A Father-Son tale with a difference
I’m a carpenter—a framer to be exact. My son Nick is, too. He nabbed a cushy union job—hanging drywall in an office-space in Hartford. Seven-to-three. Coffee break at nine. I hear his snores when I brush my teeth in the morning. He’s twenty-five now. I was a father at his age. I told him he had one month to find a place and leave.
I’m framing a dormer on this mansion near Boston. It has a long, curved profile—like an eyebrow. When I arrive in the morning, it peers out through the trees. I think of Nick while I finish my spliff and grab my tool belt from the truck.
Up on the roof, my framing gun misfires and shoots a nail through my palm. I glance down, my vision splotched white with pain. Two inches of galvanized metal poke through the back of my hand. Drops of blood fall and pool on the plywood floor below. The pain breaks, and I yell and bite my lip. Then, I hold the wound up to the light.
The nail and my hand make a perfect ninety-degree angle—the metal head sunk into my palm, barely recessed beneath the skin. I swear again, but I can’t lie—I love the sight of a perfect shot. On the highway home, I take the steering wheel between my knees and light my smoke with my good hand.
When I get back Nick is hosing his motorcycle down in the driveway with my power- washer. The compressor groans and coughs yellow smoke into the morning air. My wood pile is neatly stacked at the end of the driveway—soaked in the autumn sun.
Nick drapes a towel over the handlebar and turns to me, cigarette clenched between his teeth. The metal nail gleams in the morning light. He points the nozzle and pulls the trigger. The force from the spray bends the nail back beneath my skin. When I come to, the asphalt feels hot, and I’m staring up at the sun. I drive to the court-house and file the eviction papers before I check myself into the ER.

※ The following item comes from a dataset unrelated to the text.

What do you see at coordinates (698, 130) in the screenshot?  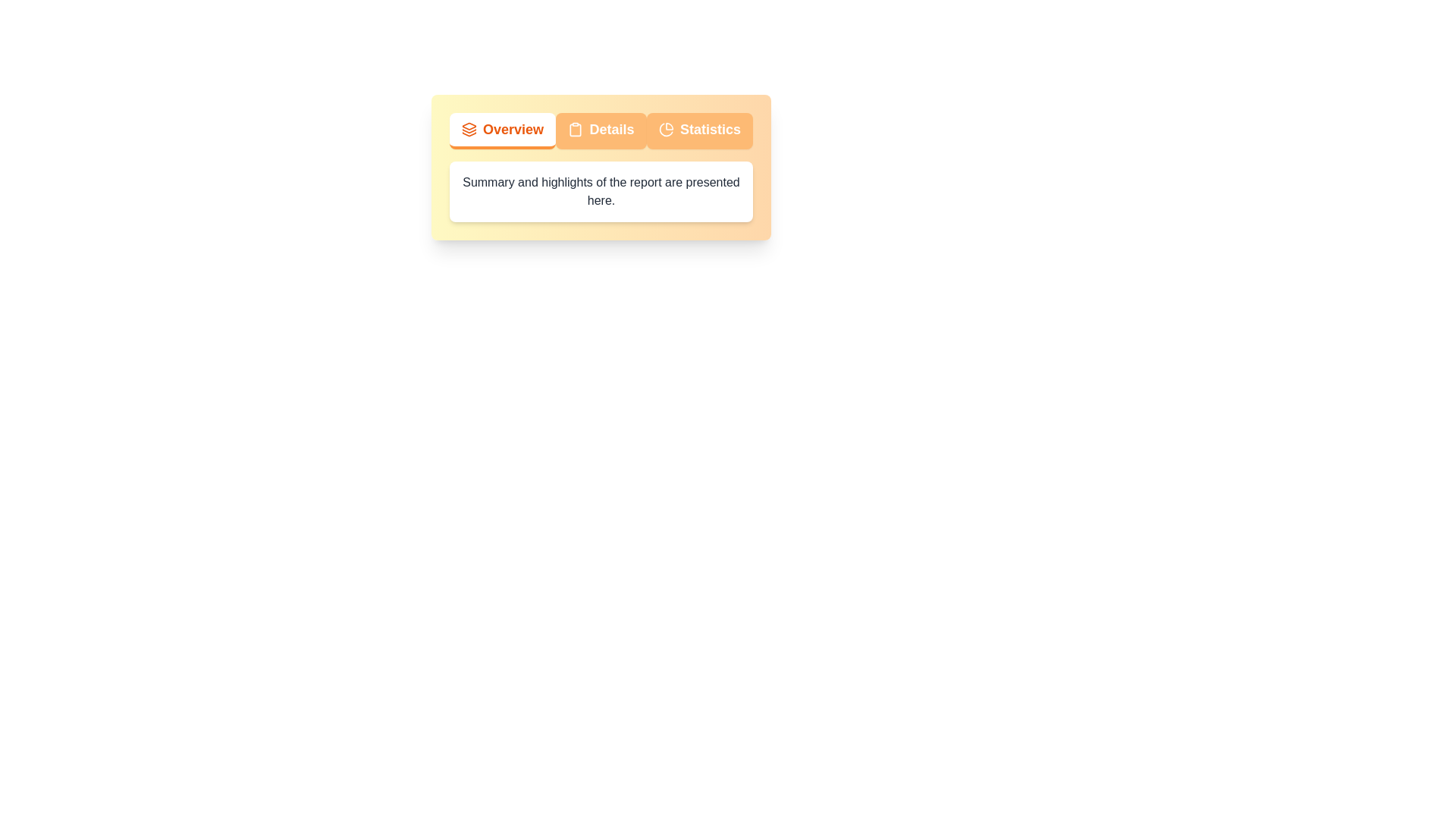 I see `the third button in a horizontal row at the top-right position` at bounding box center [698, 130].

When I come to after surgery, I see the cruel eye of the dormer imposed on the hospital’s white wall. The rough opening for the window has a pink tongue and it laughs and speaks.
What have you done to your son?
When I arrive home, there’s a wet puddle in the driveway, where Nick’s bike used to be. It’s still October, and the snow falls lightly. I gather kindling from the shed and start a fire in the stove. I bring three logs in from the wet pile. While the fire smokes, I peel the bloody bandage off my hand. The surgeon operated from the back, so the wound on my palm is just a tiny speck. I trace a finger over it and feel the small bump of scabbed flesh. The fire dies as the wet wood hisses in the night.